Over the past few decades, several new novel architectures are developed for multipliers to improve 
its performance in terms of area, power and delay. Booth’s [4] and modified Booth’s algorithm based 
multipliers are highly used in modern Very Large Scale Integrated (VLSI) design but have their own 
set of disadvantages. In these multiplier algorithms, the multiplication process, involves several 
transitional operations before calculating the final result. The intermediate stages of these algorithms 
include several additions, subtractions and comparisons to compute the product, which reduce the 
speed of operation exponentially with the total number of bits present in the multiplier and the 
multiplicand [5]. Since the speed is major design constraint, multipliers with such type of 
architectures are not good approach to design MAC units, since it involves several time consuming 
intermediate operations. In order to address the disadvantages of the above mentioned existing 
methods [6] in terms of speed of operation, explored a new approach for multiplier architecture based 
on ancient Vedic mathematics. Vedic mathematics is an Indian ancient and eminent approach which 
provides a simple foundation to solve many mathematical challenges faced in the present scenario [2]. 
Vedic mathematics was existed in ancient India and re-discovered by a popular indian mathematician, 
Sri Bharati Krishna Tirthaji [7]. Tirthaji divided the Vedic mathematics into 16 simple sutras 
(formulae). These Sutras deals with many basic calculations such as Arithmetic, Analytical, Algebra, 
Geometry, Trigonometry, etc. The simplicity in the Vedic mathematics sutras shows a way for its 
application in several prominent domains of engineering and technology. These sutras are widely 
useful in Signal Processing, Control Engineering, communication systems and VLSI [14]. 

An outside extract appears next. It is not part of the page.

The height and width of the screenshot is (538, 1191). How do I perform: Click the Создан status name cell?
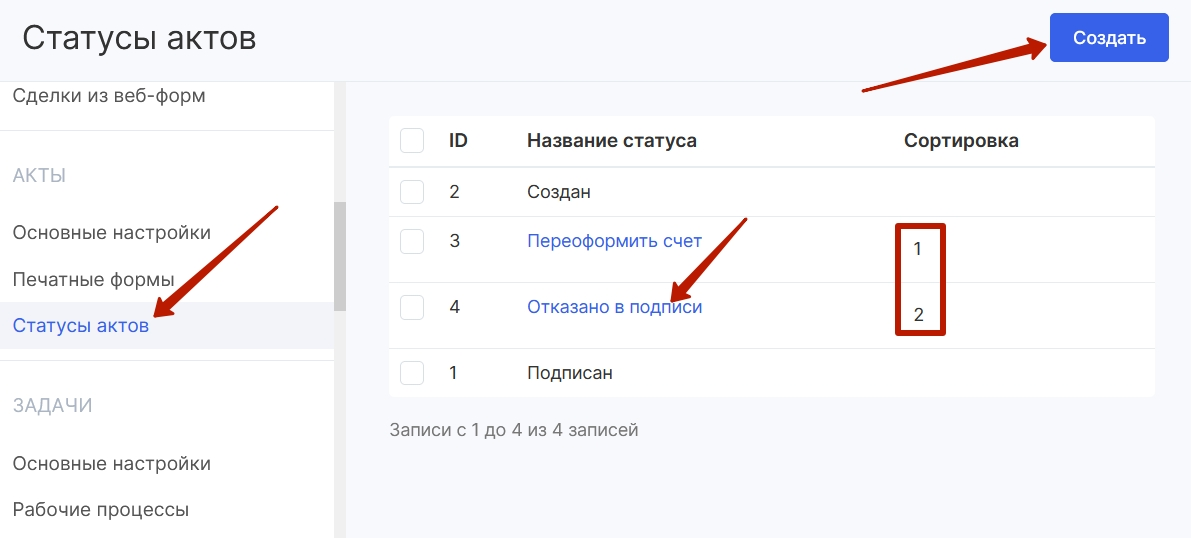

One of the highlights in Vedic mathematics approach is that the calculation of all partial products 
required for multiplication, are obtained well in development with fixed hardware architecture, before 
that the actual operations of multiplication begin. The generated intermediate partial products are 
added based on the Vedic mathematics algorithm to obtain the final product. This results in a very 
high speed approach to achieve multiplication operation [15]. 

In this work, a novel method has been proposed to further enhance in the speed of a AM operation by 
designing it using Urdhva -Tiryakbhyam (UT) Vedic Multiplier. The Vedic multiplier has been 
optimized by replacing the existing full adders and half adders of the multiplier with compressors 
Based (CB) adders. Compressors are logic circuits which are skilled of adding more than 3 bits at a 
time as divergent to a full adder and also can be designed with a lesser gate count and higher speed, in 
comparison with an equivalent full adder circuit and these are existed in several variants [15]. The 
Carry Look Ahead (CLA) adder has been adopted instead of parallel adders for high speed of 
accumulation during MAC operation. So, the Compressor Based Urdhva -Tiryakbhyam (CB-UT) 
multiplier with CLA provides both area and performance optimization of AM architecture. 

Here, the performance of the proposed CB-UT multiplier based AM operator by comparing it with the 
existing Modified Booth multiplier based AM operator in terms of Area, power consumption and 
speed performance. 

The rest of the paper is organized as follows: In section II, the motivation and technical background 
issues of present existing Modified Booth multiplier based AM operator are discussed. The proposed 
CB-UT multiplier based AM operator is presented in section III along with its design methodology. 
Section IV shows the performance evaluation of prosed method by the comparison with existing AM 
operator and section V concludes the work. 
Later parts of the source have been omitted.